In his column today, Richard Cohen raises an issue that Barack Obama will no doubt have to confront:
Barack Obama is a member of Chicago's Trinity United Church of Christ. Its minister, and Obama's spiritual adviser, is the Rev. Jeremiah A. Wright Jr. In 1982, the church launched Trumpet Newsmagazine; Wright's daughters serve as publisher and executive editor. Every year, the magazine makes awards in various categories. Last year, it gave the Dr. Jeremiah A. Wright Jr. Trumpeter Award to a man it said "truly epitomized greatness." That man is Louis Farrakhan.
As somebody who lived and worked as a community organizer in the South Side of Chicago, Obama couldn't help but cross paths with members of the Nation of Islam, and in his 1995 memoir, Dreams from My Father
, he wrestles to understand the sentiment that lead blacks to embrace a leader such as Farrakhan, while making it clear that he doesn't share their contempt for whites.

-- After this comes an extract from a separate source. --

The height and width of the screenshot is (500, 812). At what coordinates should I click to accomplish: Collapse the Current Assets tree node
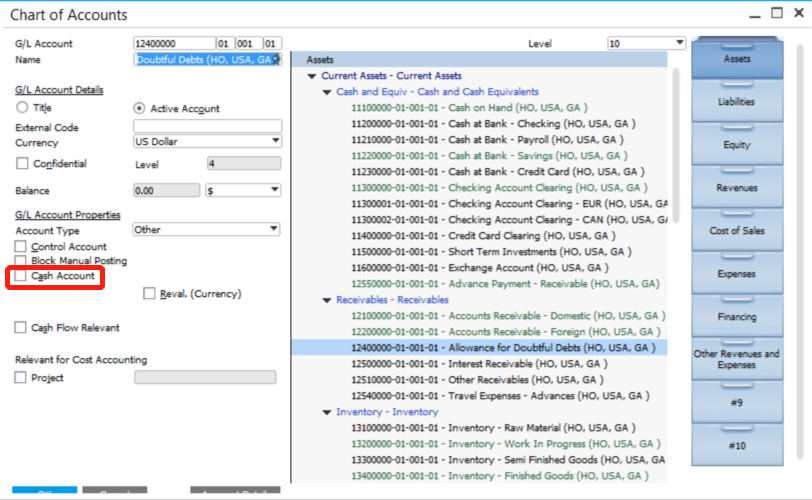pos(312,76)
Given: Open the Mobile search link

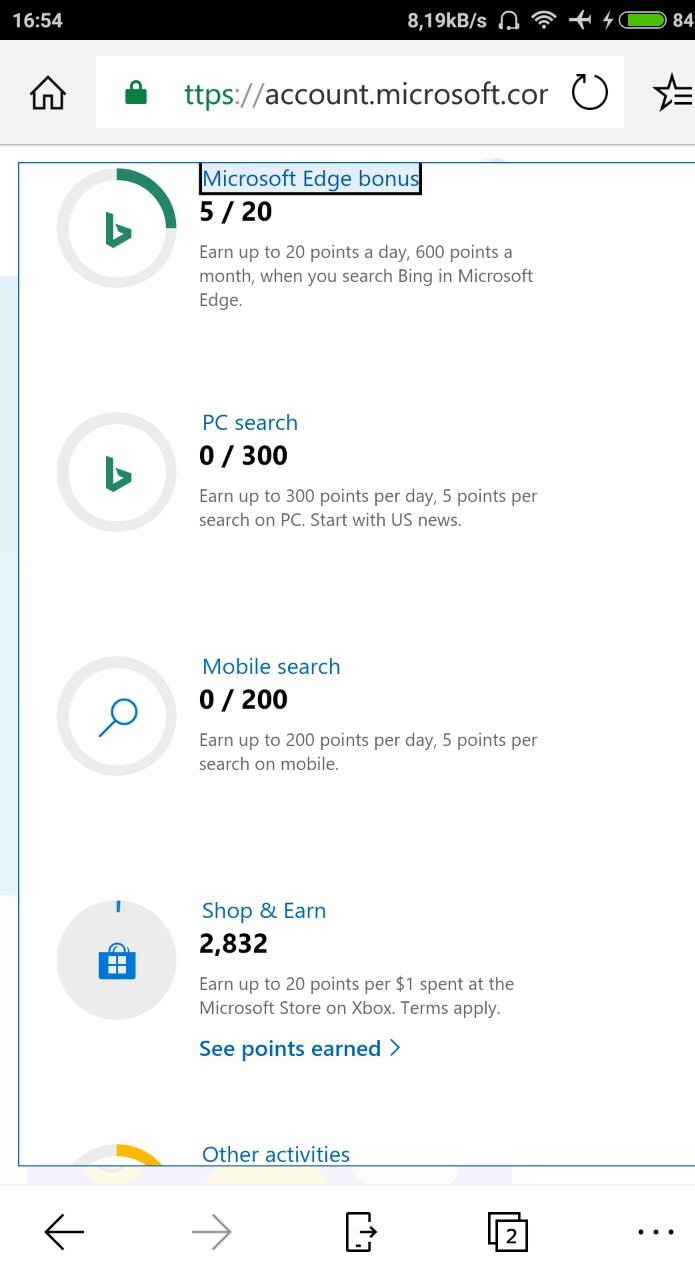Looking at the screenshot, I should click(x=271, y=667).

This passage from his book provides a good idea of where Obama was coming from:
Ever since the first time I'd picked up Malcolm X's autobiography, I had tried to untangle the twin strands of black nationalism, arguing that nationalism's affirmative message -- of solidarity and self-reliance, discipline and communal responsibility -- need not depend on hatred of whites any more than it depended on white munificence. We could tell this country where it was wrong, I would tell myself and any black friends who would listen, without ceasing to believe in its capacity for change.
In his book, Obama also mentioned with sarcasm that he sometimes picked up the Nation of Islam's newspaper, The Final Call
because my attention was caught by the sensational, tabloid-style headlines (CAUCASIAN WOMAN ADMITS;WHITES ARE THE DEVIL). Inside the front cover, one found reprints of the minister's [Farrakhan's] speeches, as well as stories that could have been picked straight off the AP news wire were it not for certain editorial embellishments ("Jewish Senator Metzenbaum announced today...")...
I don't think that Obama in any way harbors the hatred of whites and Jews that Farrakhan does, but like Cohen, I think that Obama needs to publicly condemn Farrakhan's message in the strongest possible terms, distancing himself from his own spiritual advisor, Rev. White.
The biggest fear I would have with an Obama presidency is not that he won't be true to his call for inclusiveness, but that his magnanimity will quickly descend into moral relativism, something especially dangerous in an age of Islamic terrorism.